— begin Selection —

21. It is unnecessary to decide the contentions raised regarding violation of rule of natural justice. These contentions were merely stated and argument's were not advanced in that connection.
22. In connection with the contention that the notices of demand dated April 12, 1968 and February 16, 1968 (No. 2 of 1968) purporting to have been issued under rule 10A of the Excise Rules are invalid. Reference must be made to the provisions in rules 10 and 10A. Rule 10 provides for recovery of duties or charges short-levied or erroneously refunded and runs as follows :
'10. When duties or charges have been short-levied through inadvertence, error, collusion or mis-construction on the part of an officer or through mis-statement as to the quantity description or value of such goods on the part of the owner,..... ........ the person chargeable with the duty or charge so short-levied...... shall pay the deficiency............................. on written demand by the proper officer being made within three months from the date on which the duty or charge was paid...................'
Rule 10A provides for residuary powers for recovery of sums due to Government and runs as follows :
'10A. Where these rules do not make any specific provision for the collection of any duty, or of any deficiency in duty if the duty has for any reason been short-levied................. such duty, deficiency in duty or sum shall, on a written demand made by the proper officer, be paid.................'.

— end Selection —
— begin Data extract —

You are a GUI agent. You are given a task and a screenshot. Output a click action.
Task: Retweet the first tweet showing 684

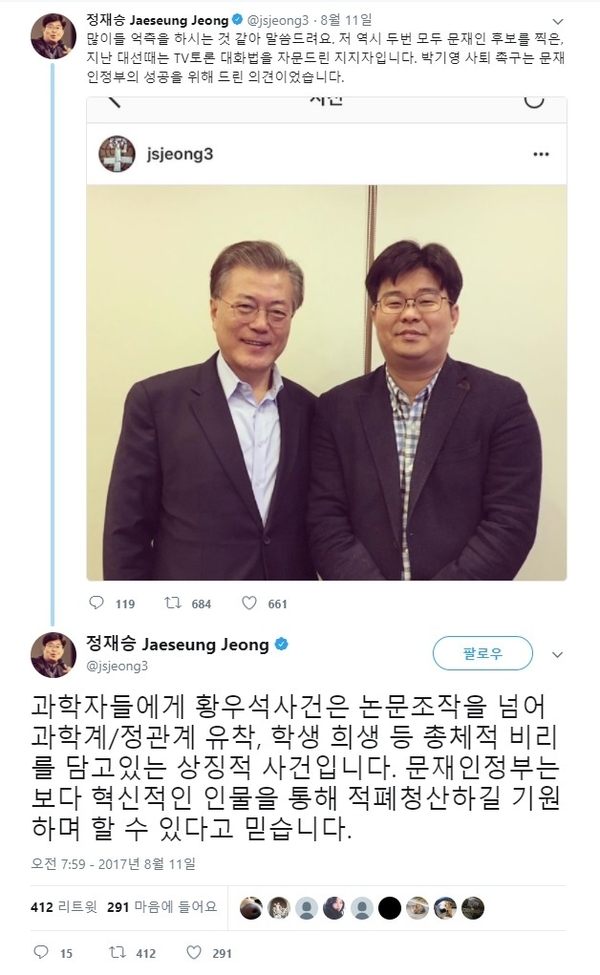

— end Data extract —

In the excerpt on the Excise Rules, why is no decision needed on the contentions about violation of the rule of natural justice? Answer in one to three sentences. Work only from the excerpt, not the data.

Those contentions were only stated. No arguments were advanced in support of them, so deciding them is unnecessary.